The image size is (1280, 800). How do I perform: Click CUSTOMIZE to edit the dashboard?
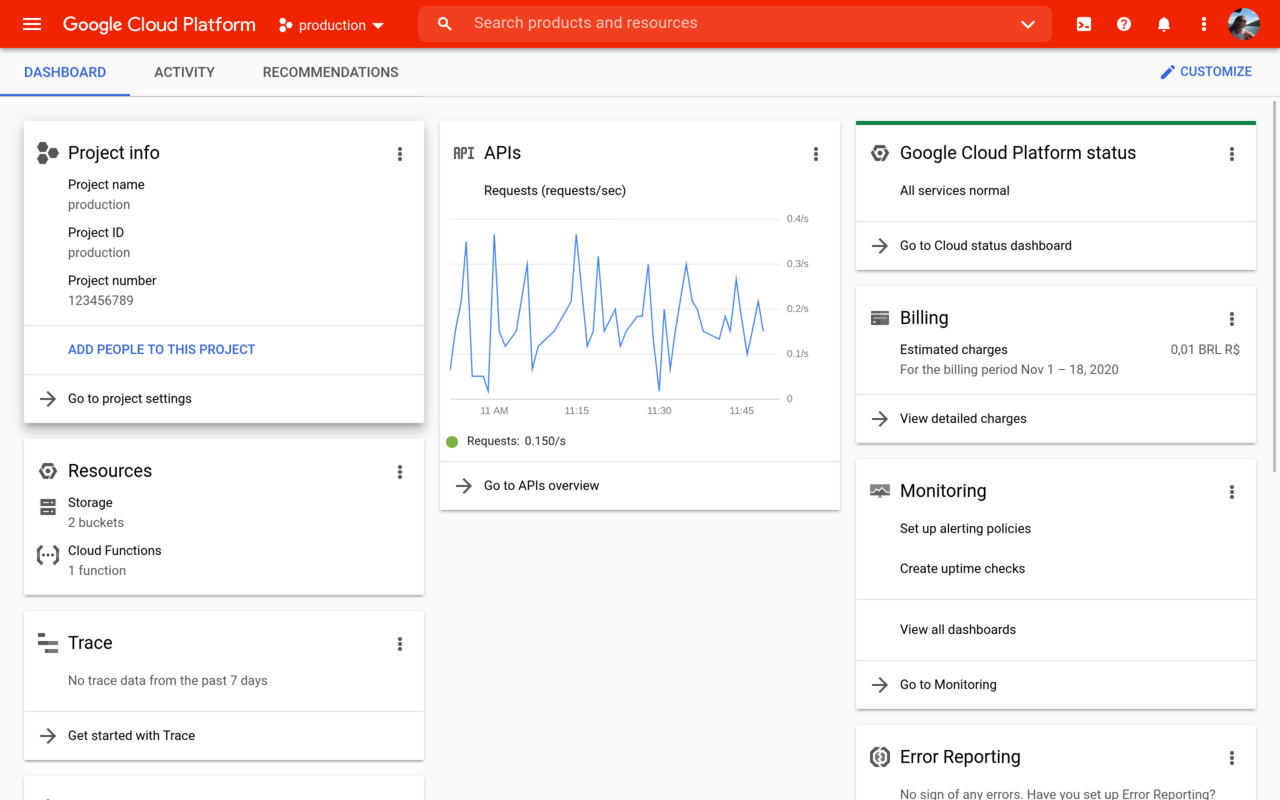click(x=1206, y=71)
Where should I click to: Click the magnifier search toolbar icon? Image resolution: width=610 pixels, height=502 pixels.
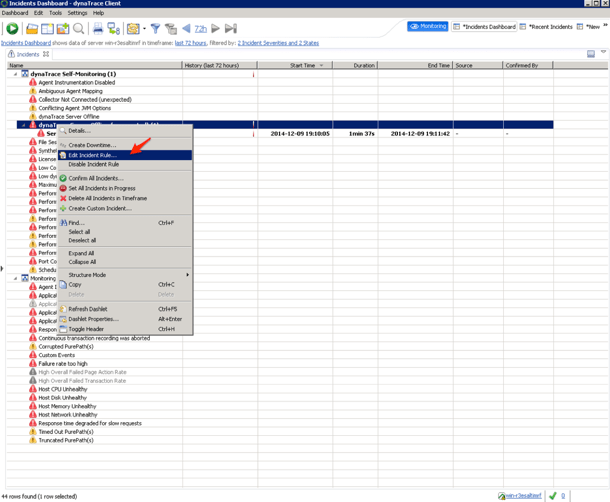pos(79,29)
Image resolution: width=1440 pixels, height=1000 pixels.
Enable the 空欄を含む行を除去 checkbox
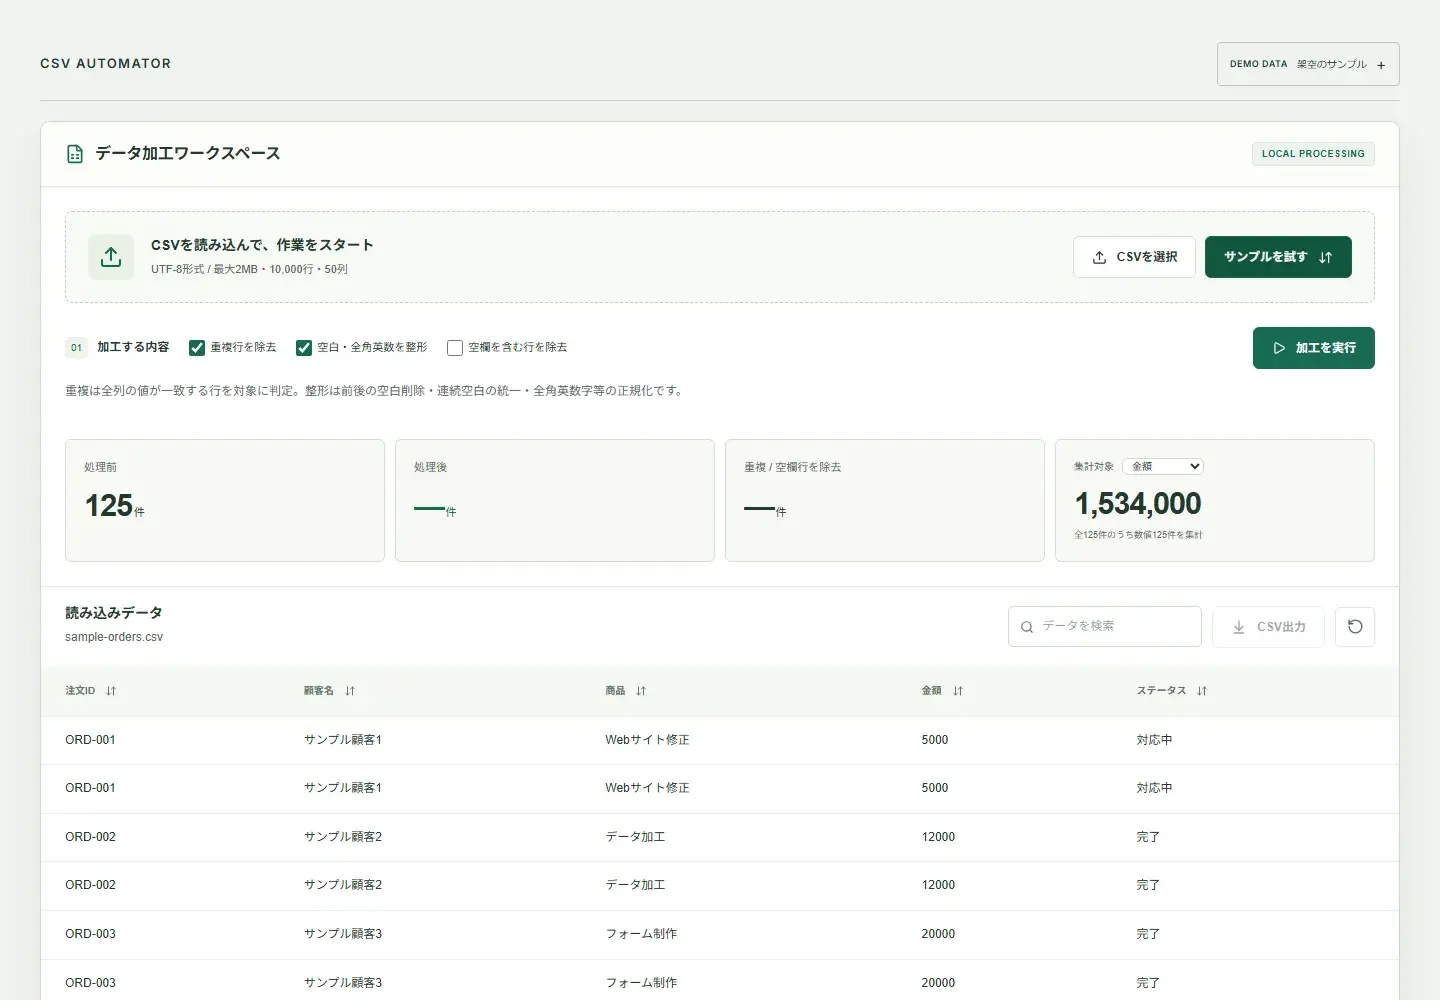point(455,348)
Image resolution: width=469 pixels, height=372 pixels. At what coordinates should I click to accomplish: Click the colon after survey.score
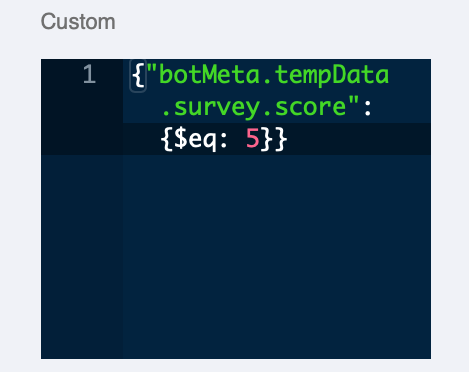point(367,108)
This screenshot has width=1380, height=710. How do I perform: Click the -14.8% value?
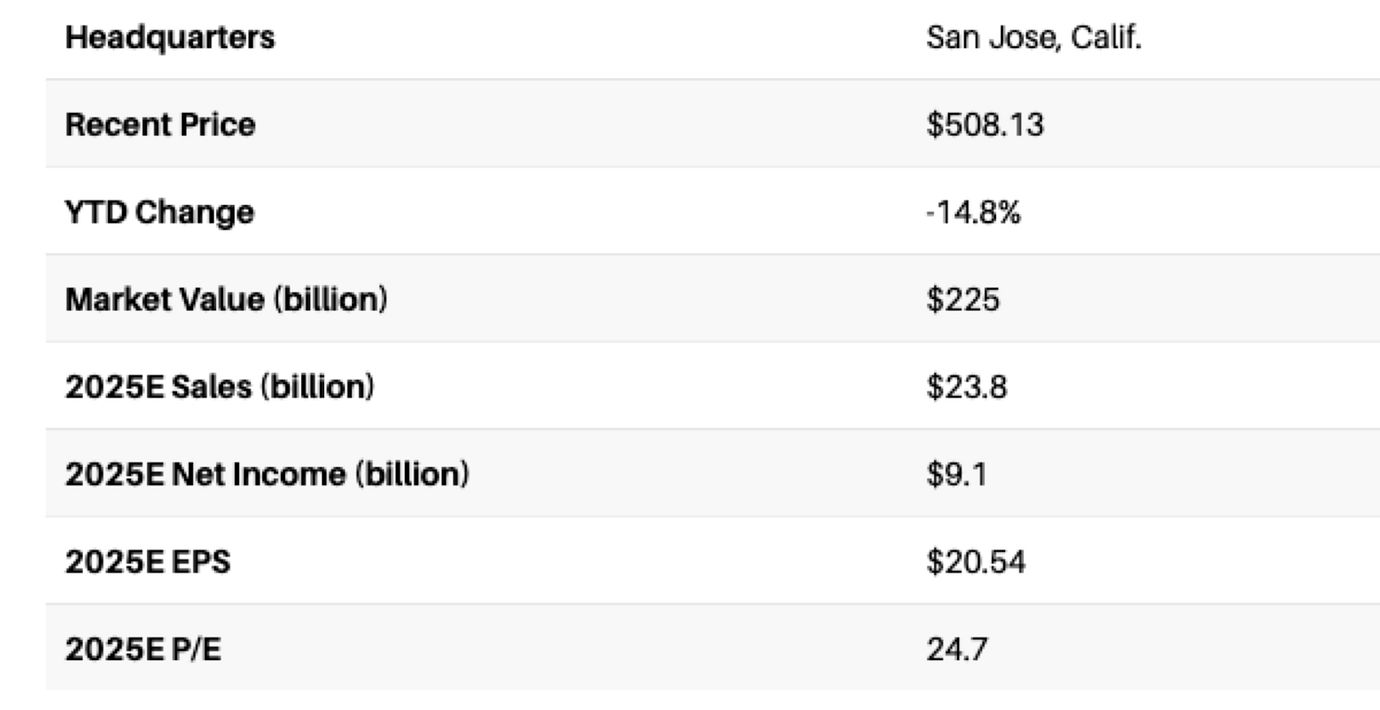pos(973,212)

::::

-- What the exercise asks --
What you produce must match the listing word for word, with no images in it.

-- The completed task --
The image size is (1280, 800). How do I perform: Click CUSTOMIZE to edit the dashboard?
click(x=1206, y=71)
Where should I click to: Click the magnifier search toolbar icon? Image resolution: width=610 pixels, height=502 pixels.
pos(79,29)
Image resolution: width=1440 pixels, height=1000 pixels.
Enable the 空欄を含む行を除去 checkbox
point(455,348)
Image resolution: width=469 pixels, height=372 pixels. At what coordinates should I click to accomplish: Click the colon after survey.score
point(367,108)
This screenshot has width=1380, height=710. How do I perform: Click the -14.8% value?
pos(973,212)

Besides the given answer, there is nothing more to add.